In the data below, the answer is the run of lines from the line containing "Screen dimensions: 1831x1107" through the line containing "You are a computer-use agent.", both included; print it exactly and nothing else.

Supplied entries
▬▬▬▬▬▬

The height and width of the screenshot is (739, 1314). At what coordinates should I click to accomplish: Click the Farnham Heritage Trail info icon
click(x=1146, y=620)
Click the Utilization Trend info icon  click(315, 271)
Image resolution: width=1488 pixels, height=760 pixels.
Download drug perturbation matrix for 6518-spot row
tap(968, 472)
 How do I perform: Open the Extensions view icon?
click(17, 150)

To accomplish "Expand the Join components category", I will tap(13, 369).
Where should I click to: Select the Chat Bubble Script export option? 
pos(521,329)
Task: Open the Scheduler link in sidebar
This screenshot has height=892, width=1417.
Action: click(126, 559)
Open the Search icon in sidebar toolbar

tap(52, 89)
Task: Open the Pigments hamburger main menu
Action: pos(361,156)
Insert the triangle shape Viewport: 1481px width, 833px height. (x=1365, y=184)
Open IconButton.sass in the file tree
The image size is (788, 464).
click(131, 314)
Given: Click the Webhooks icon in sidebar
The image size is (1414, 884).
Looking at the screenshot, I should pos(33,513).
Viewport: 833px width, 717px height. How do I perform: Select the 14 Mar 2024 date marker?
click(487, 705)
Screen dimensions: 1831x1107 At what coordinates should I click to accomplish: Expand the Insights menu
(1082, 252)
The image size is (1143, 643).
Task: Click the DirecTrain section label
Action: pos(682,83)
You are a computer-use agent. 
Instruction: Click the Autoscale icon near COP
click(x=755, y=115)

▬▬▬▬▬▬

Completed exercise
Screen dimensions: 1831x1107 At what coordinates should I click to accomplish: Expand the Insights menu
(1082, 252)
The image size is (1143, 643).
Task: Click the DirecTrain section label
Action: pos(682,83)
You are a computer-use agent. 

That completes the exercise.